Transcribe the stretch of the release notes from "Categorical Evaluators" through "or response types.", keeping every word and punctuation mark unchanged.

## Source passage
****************

Chain/Workflow Outputs
Analyze multi-step process results and complex execution paths.
Categorical Evaluators
New evaluator type that enables classification-based human evaluation with custom scoring.
Pass/Fail Analysis
Create binary classifications with associated scores for clear go/no-go decisions.
Regression Detection
Track when outputs shift from high-scoring to low-scoring categories over time.
Multi-Class Evaluation
Define multiple categories representing different quality levels or response types.
August 2025
Core Platform
Thread View
New visualization mode that displays all LLM events and chat history in a unified, chronological timeline.
Unified Conversation View
View all LLM events alongside complete chat history in a single interface. Understand the full context of multi-turn conversations without navigating through nested spans.
Automatic Agent Handoff Detection
The system automatically identifies when control passes between different LLM workflows or agents, highlighting transition points in complex multi-agent systems.
Session-Level Feedback
Domain experts can provide feedback at the session level, which is automatically applied to the root span (session event) in the trace.
Improved Graph View
Major enhancements to Graph View with automatic node deduplication and new analytical features.
Automatic Node Deduplication
The graph now intelligently deduplicates nodes, simplifying visualization of complex agent trajectories.
Graph Statistics
View total number of nodes, state transitions, and structural complexity metrics for your agent workflows.
Weighted Edges
Edge thickness represents execution frequency, making common paths immediately visible.
Latency Bottlenecks
Identify which nodes are causing performance issues in your agent workflows.
Common Trajectories
Visualize the most frequent paths through your agent’s decision tree to understand typical execution patterns.
Introducing Alerts
Monitor key metrics and get notified when behavior changes in your AI applications.
- Comprehensive Monitoring: Track performance metrics (latency, error rate), quality scores from evaluators, cost and usage patterns, plus any custom fields from your events or sessions. Get visibility into what matters most for your AI applications.
- Smart Alert Types: Aggregate Alerts trigger when metrics cross absolute thresholds, while Drift Alerts detect when current performance deviates from previous periods by a configurable percentage. Choose the right detection method for your use case.
- Flexible Scheduling: Configure alerts to run hourly, daily, weekly, or monthly based on your monitoring needs. Set custom evaluation windows to balance responsiveness with noise reduction.
- Streamlined Workflow: Real-time preview charts show exactly what your alert will monitor, guided configuration in the right panel walks you through setup, and a recent activity feed tracks alert history. Manage alert states (Active, Triggered, Resolved, Paused, Muted) directly from each alert’s detail page.

****************

## Material provided
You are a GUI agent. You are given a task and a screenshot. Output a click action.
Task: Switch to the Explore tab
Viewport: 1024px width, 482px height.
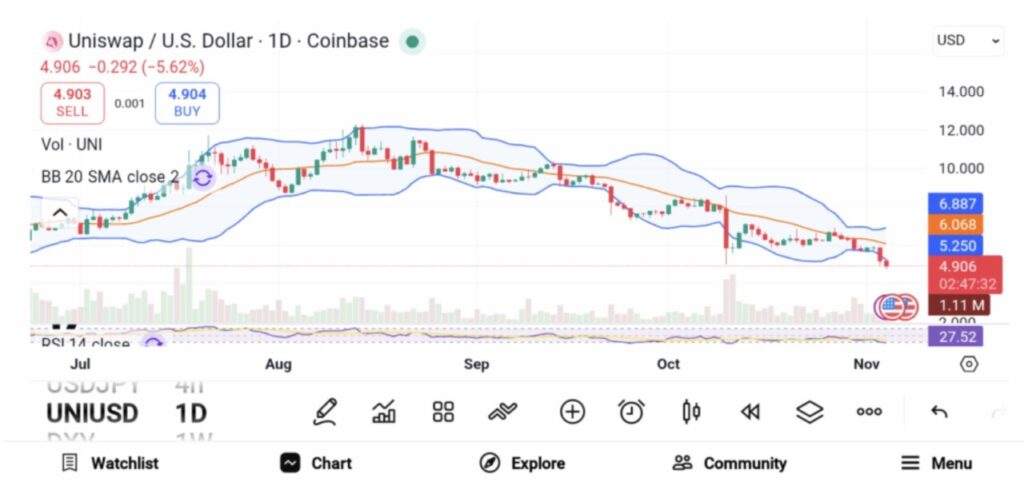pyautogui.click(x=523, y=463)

****************

## Answer section
Categorical Evaluators
New evaluator type that enables classification-based human evaluation with custom scoring.
Pass/Fail Analysis
Create binary classifications with associated scores for clear go/no-go decisions.
Regression Detection
Track when outputs shift from high-scoring to low-scoring categories over time.
Multi-Class Evaluation
Define multiple categories representing different quality levels or response types.